Biniman Idugboe wrote:
So, is super a hidden member of every subclass?
Biniman Idugboe wrote:Actually, I do not know what you meant by saying that one instance has multiple types.
Look at a class like this one. At the top of its documentation, it tells you that it is a subclass of Object, so it is an Object. It is also an instance of each of the interfaces it implements, so it is a Serializable, a Comparable, etc.
Biniman Idugboe wrote:. . . one instance has multiple types.
Biniman Idugboe wrote:Is ? super T a single parameter?

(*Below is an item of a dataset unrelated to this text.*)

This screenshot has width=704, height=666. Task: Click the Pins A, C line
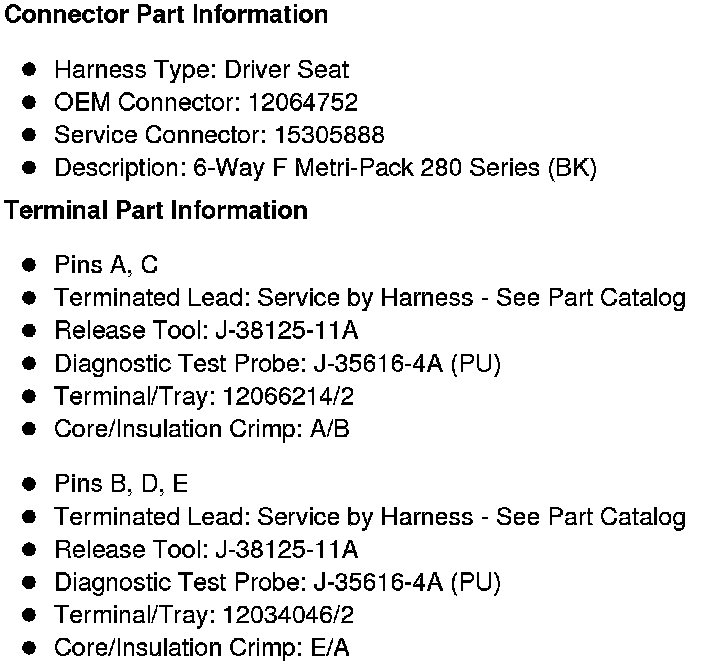pos(106,265)
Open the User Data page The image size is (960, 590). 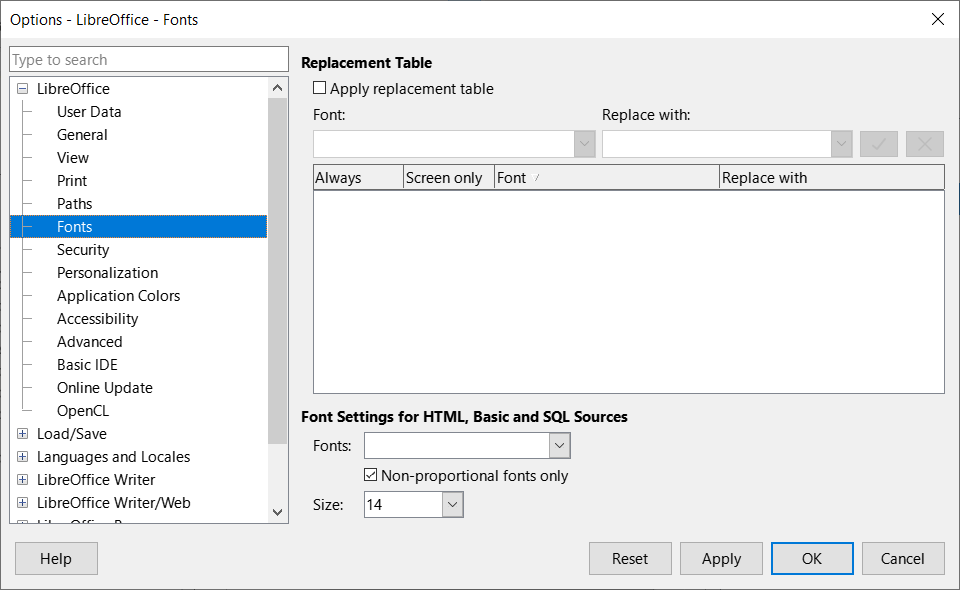[x=89, y=111]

Winston Gutkowski wrote:I think they did a pretty good job in the circumstances, but lots of constructs (like Campbell's example above) just look "messy" - even after ... what is it now? ... 10 years?

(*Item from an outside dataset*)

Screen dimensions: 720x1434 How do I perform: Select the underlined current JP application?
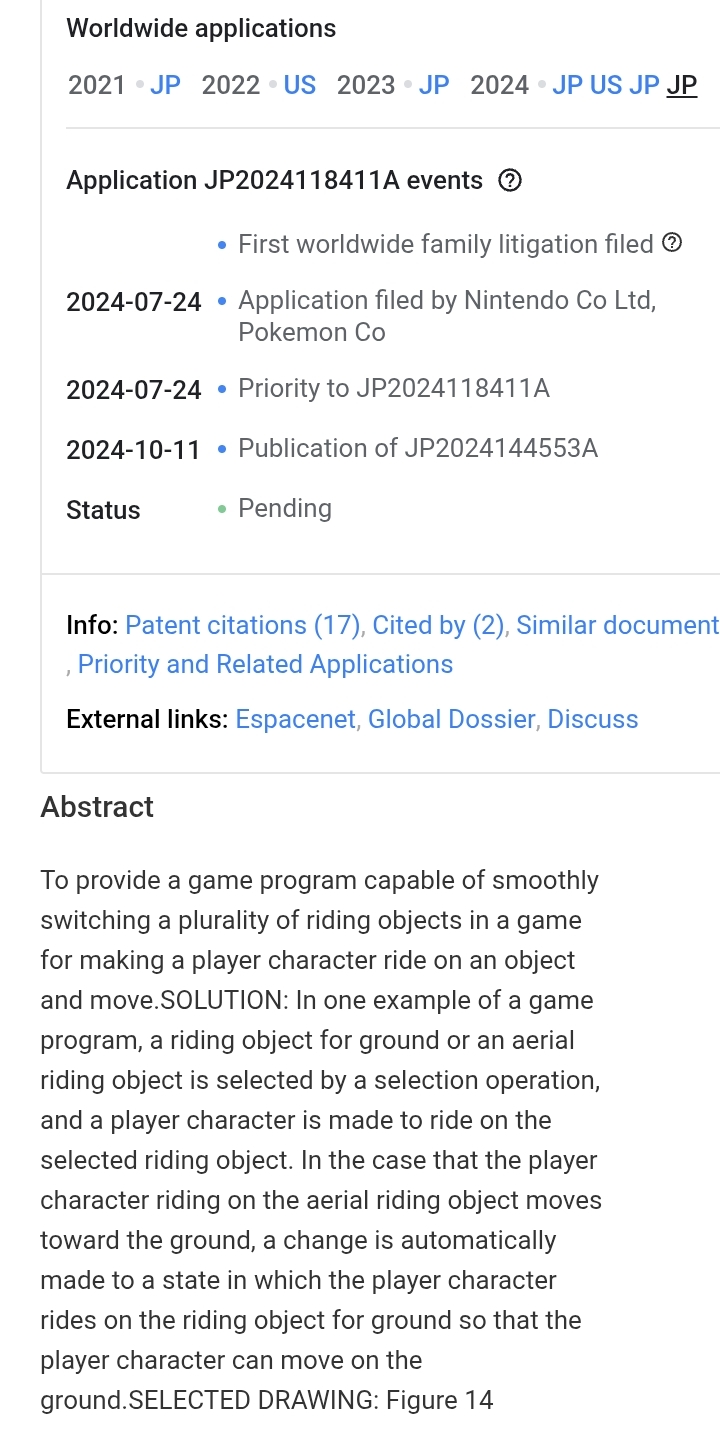[x=682, y=85]
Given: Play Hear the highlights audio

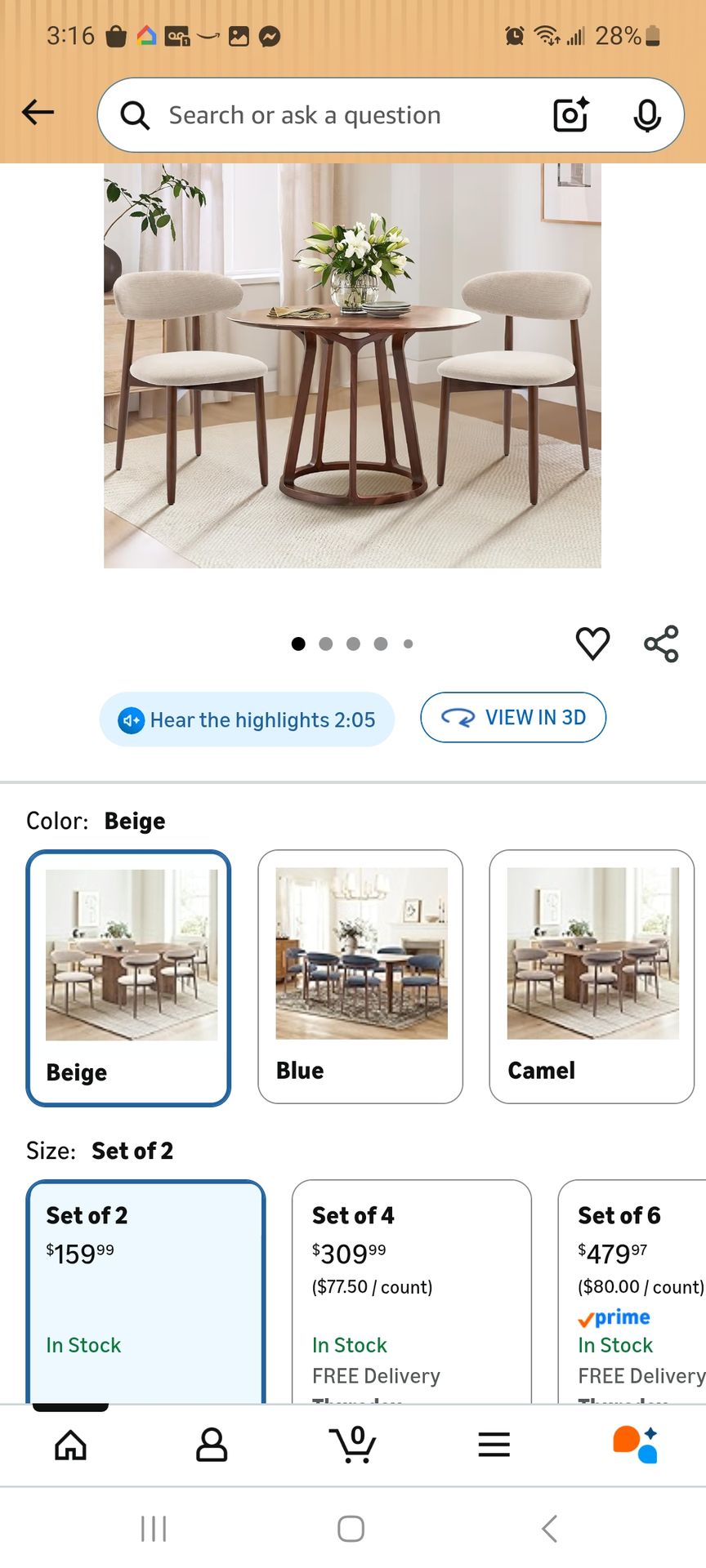Looking at the screenshot, I should pyautogui.click(x=247, y=719).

Campbell Ritchie wrote:<T extends Comparable<T>> mightn't work; you don't know whether T itself implements Comparable<T> or whether one of its supertypes does.
This means that if you have a List<Orange>, the comparator that you pass to the sort method must be a Comparator<something that is a supertype of Orange>. For instance, you could pass a Comparator<Fruit>. Here, Fruit is a type argument passed to the type parameter T of Comparator.

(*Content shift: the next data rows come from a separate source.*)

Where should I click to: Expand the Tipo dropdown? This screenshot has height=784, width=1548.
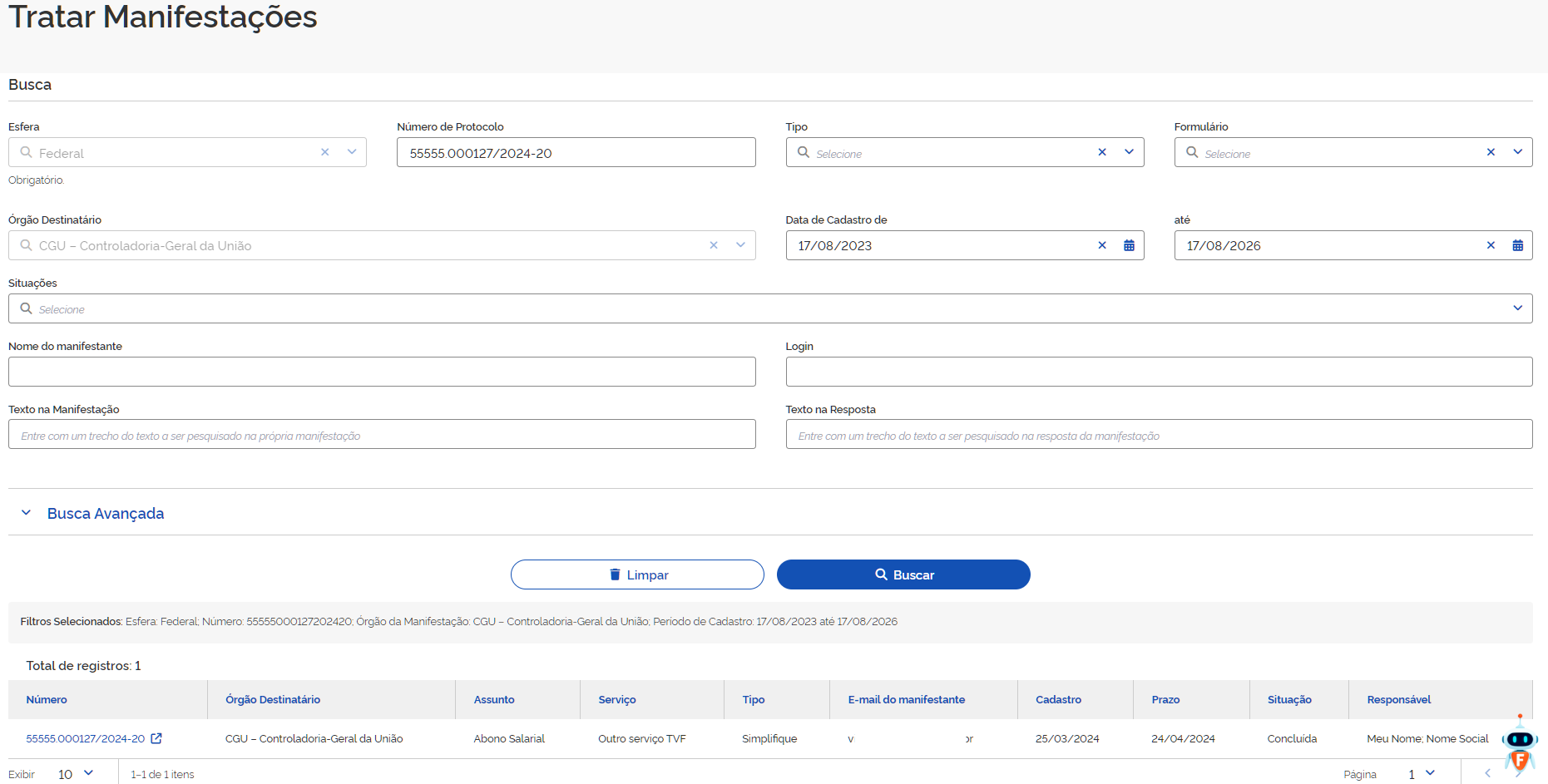click(1129, 152)
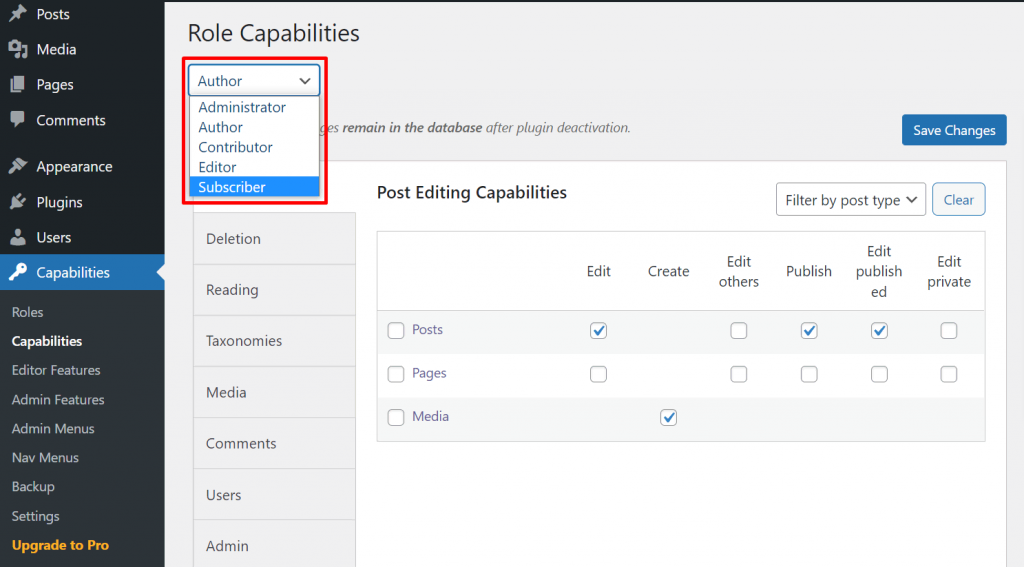Image resolution: width=1024 pixels, height=567 pixels.
Task: Click the Comments speech bubble icon
Action: [17, 120]
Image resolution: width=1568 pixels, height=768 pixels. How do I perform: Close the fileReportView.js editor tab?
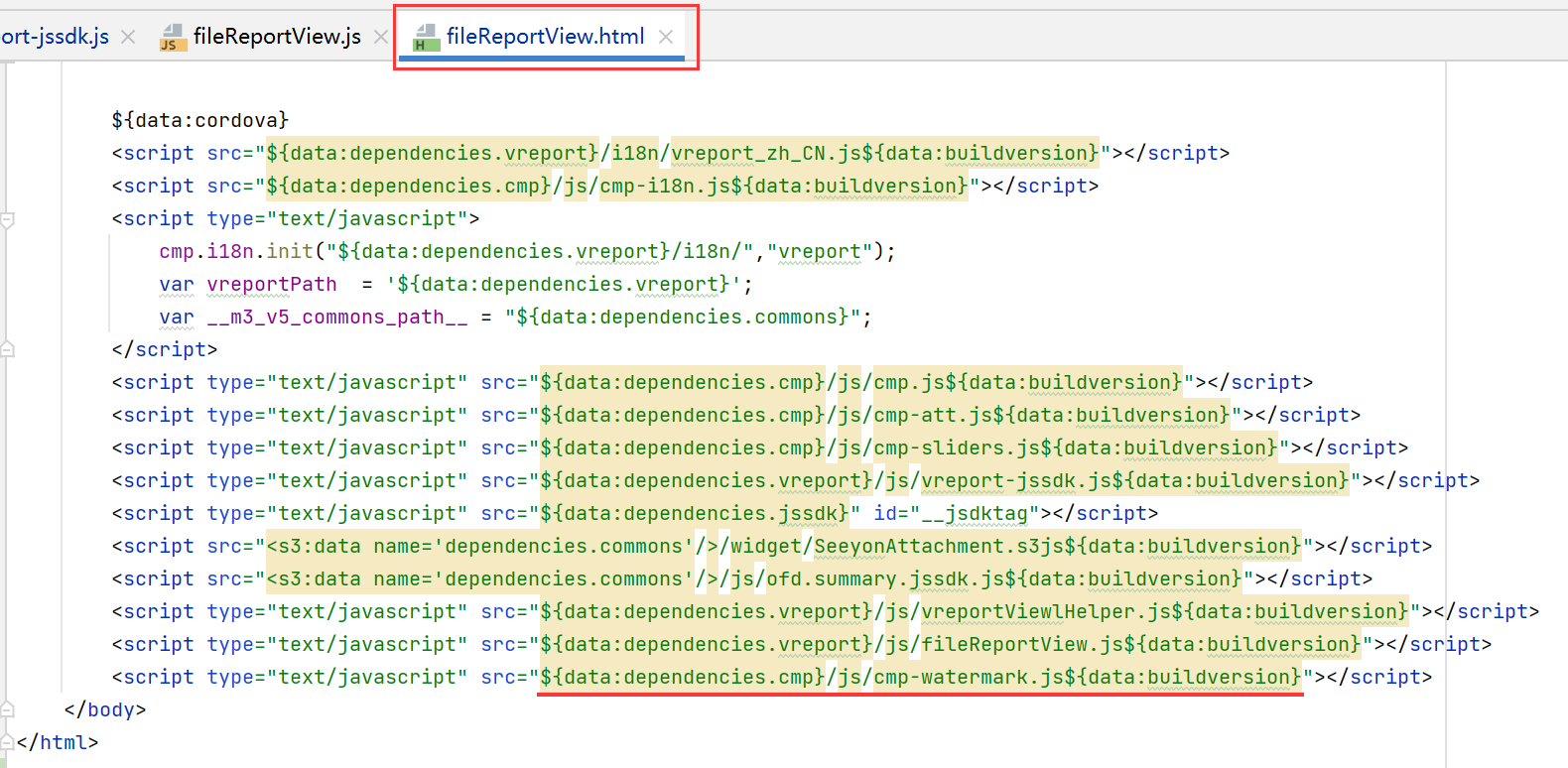(381, 37)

Stephan van Hulst wrote:List.sort() accepts a Comparator<? super T> and not a Comparator<T>, because if it just so happens that I have a Comparator<Fruit> which sorts fruits by sweetness and I have a List<Strawberry>, then why shouldn't I be allowed to sort the strawberries with the comparator I already have?
Winston Gutkowski wrote:To me, the "? super" business is confusing nonsense, and furthermore mechanical nonsense. The first thing you learn about supertypes and interfaces is that they are inherited by ALL subtypes
I love Java, but it sounds like generics syntax is a mechanical issue, and maybe C# got it right (or 'righter').